= Sydney Hope =

British solicitor and politician

Sydney Hope (1905 – 20 December 1959) was a British solicitor and politician, who represented Stalybridge and Hyde for the Conservative Party between 1931 and 1935.

Hope was educated at Glossop grammar school and then Ellesmere College, a small Anglo-Catholic boarding school, before training as a solicitor. He qualified in 1930, and practiced in Manchester.

In October 1930, Hope was adopted as the Conservative prospective parliamentary candidate for Stalybridge and Hyde, and contested it at the 1931 general election. The seat had been traditionally Conservative, but had been taken by Edmund Walter Hanbury Wood, a Labour candidate, at the previous general election.
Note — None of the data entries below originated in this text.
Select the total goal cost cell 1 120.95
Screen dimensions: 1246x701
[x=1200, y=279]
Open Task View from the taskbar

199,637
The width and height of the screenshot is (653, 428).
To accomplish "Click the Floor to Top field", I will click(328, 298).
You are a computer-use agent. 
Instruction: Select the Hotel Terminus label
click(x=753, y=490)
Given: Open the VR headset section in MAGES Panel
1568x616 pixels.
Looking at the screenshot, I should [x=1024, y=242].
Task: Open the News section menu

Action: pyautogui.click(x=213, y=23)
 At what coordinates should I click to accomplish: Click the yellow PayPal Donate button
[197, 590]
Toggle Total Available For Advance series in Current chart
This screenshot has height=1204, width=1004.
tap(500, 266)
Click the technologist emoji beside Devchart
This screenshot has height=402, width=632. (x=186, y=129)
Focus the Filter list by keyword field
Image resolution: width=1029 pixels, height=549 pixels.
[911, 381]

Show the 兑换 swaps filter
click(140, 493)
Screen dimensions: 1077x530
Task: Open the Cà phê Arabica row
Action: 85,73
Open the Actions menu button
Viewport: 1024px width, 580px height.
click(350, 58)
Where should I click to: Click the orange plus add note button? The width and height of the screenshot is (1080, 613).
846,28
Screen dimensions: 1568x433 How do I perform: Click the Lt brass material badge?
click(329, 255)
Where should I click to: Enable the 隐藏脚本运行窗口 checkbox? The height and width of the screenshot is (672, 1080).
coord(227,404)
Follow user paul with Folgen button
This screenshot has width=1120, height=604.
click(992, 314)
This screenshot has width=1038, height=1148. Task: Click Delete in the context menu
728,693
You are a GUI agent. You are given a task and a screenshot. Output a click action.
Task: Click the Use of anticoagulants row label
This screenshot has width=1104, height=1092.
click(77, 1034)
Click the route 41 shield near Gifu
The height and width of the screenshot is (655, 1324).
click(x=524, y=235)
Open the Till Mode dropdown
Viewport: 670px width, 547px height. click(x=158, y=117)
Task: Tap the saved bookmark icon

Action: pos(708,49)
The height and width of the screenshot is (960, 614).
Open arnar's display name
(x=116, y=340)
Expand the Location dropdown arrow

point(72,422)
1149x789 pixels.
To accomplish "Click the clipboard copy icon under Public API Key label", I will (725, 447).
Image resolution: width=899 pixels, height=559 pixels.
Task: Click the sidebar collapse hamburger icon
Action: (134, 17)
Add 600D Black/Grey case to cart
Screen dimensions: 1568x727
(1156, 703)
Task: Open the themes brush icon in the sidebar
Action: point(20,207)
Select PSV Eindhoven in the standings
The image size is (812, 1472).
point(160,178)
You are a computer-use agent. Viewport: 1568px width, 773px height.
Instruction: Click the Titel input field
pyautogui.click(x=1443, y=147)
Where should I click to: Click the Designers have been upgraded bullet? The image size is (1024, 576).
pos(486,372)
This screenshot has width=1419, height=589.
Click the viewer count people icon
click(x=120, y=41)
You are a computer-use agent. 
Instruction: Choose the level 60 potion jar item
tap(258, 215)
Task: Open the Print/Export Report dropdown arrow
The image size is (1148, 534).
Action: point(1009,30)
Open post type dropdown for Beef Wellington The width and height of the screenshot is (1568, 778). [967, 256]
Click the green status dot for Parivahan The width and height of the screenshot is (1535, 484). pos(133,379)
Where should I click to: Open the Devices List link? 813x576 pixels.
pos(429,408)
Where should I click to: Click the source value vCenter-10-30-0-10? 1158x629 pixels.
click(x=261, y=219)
He did not, however, stand for re-election, and as part of an overall Conservative landslide victory, Hope took the seat with a comfortable majority of 13,300 votes over the Liberal and Labour candidates. At 26, he was one of the youngest members of parliament elected that year; the Baby of the House, Roland Robinson, was only two years younger.

He did not make his maiden speech until 1934, when he objected to proposals to move Cheadle and Gatley into Greater Manchester.

Hope did not run for re-election at the 1935 general election, though in May 1935 it was reported that he was considering looking for a safer seat. In 1950, he was appointed a Justice of the Peace.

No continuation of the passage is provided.